Exercise details
Lines from the line with "Click the code minimap preview" to the line with "Given: Select the Text tool in bottom toolbar" in the entries below, and only those, must be output exactly, with both ends included.

[Saved data entries]
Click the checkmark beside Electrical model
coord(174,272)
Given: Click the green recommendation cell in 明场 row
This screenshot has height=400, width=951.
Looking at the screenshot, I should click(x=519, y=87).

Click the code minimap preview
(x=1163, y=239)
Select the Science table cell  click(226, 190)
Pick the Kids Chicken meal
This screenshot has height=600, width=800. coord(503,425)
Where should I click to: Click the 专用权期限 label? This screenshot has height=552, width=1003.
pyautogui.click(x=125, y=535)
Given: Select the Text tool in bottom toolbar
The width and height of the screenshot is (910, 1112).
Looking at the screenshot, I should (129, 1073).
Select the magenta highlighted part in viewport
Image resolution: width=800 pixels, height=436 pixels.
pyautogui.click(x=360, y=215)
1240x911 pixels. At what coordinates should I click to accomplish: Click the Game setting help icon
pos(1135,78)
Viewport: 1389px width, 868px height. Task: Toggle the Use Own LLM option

Solution for this problem
Click the code minimap preview
(x=1163, y=239)
Select the Science table cell  click(226, 190)
Pick the Kids Chicken meal
This screenshot has height=600, width=800. coord(503,425)
Where should I click to: Click the 专用权期限 label? This screenshot has height=552, width=1003.
pyautogui.click(x=125, y=535)
Given: Select the Text tool in bottom toolbar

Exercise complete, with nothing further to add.